Writing in English I can range wider; writing in Doric I can go  deeper.’

When as writers do we chose to use our ‘first language’ (in my case a strong  local dialect called Doric used in the North East of Scotland) and when do we  use ‘standard English’?

My relationship with the speech I grew up with is complicated: if I spoke in  my local dialect outside our home and community I was worried I’d be labelled a ‘teuchter’- roughly translated as a country pumpkin. If I spoke in English  within that same community, I was considered ‘posh’ – again a pejorative term.  I’m ashamed to admit that for most of my teenage years and twenties I more or  less rejected my local dialect.  Returning home for family occasions I  refused to slip back into the dialect making a rather clumsy statement that, by  using English, I was showing everyone how sophisticated and cosmopolitan I was.  Mmm… I look back and am rather ashamed of these episodes and yet I’ve noticed  that dialect is often about class and can be used to make a conscious political  statement.

When I first started using my local dialect in writing I was concerned about  being perceived as parochial or sentimental or, heaven forbid, ‘kailyard’ – a  term generally considered derogatory.  Decisions about when to use dialect  always causes me to pause and think very hard: ‘to use or not to use, that is  the question’.

One of the pragmatic problems of writing in dialect is the spelling of  certain words.  Fortunately there are Scots dictionaries available now,  although my spell check has a field day when I write in Doric.  Personally,  I admit that reading my local is dialect actually difficult: I think most  dialects have evolved as oral traditions and are perhaps better suited to plays  and story-telling.

When I was in school in the 60s and 70s there was no literature available in  our local dialect – hurrah, hurrah, hurrah, now there are poems, plays, stories  and novels in Doric and hopefully this is the same in your part of the world  too.

Does the decision to write in dialect depend on the subject matter?   Recently, the topic ‘home’ came up in the writing group I lead, and I found  myself veering towards Doric. Family, community, farm and home seem to be  obvious topics for writing in Doric; plus the question always arises ‘Authentic  to write the dialogue in dialect and the descriptions in English?’ I’m not sure  about the integrity of any writing that is such a mixture.  I think it’s  all or nothing!

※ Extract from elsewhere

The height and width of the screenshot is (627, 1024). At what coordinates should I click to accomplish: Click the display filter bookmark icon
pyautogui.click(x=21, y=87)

And if you write in your local dialect do you then become pigeon-holed as a  Doric/Scottish/Regional writer? And does it matter? Certainly, I limit my  potential readership by writing in Doric: the short story I’m working on now  will only have potentially a tiny readership unless I ‘translate’ it into  English. Of course, there are brilliant writers such as Lewis Grassic Gibon in  his trilogy, Sunset Song, who managed to convey a sense of the local  dialect with all its idiosyncratic rhythms and vocabulary and still made it  intelligible to a wider audience.  Maybe I just need to polish my  craft?  So, dialect: how is it for you?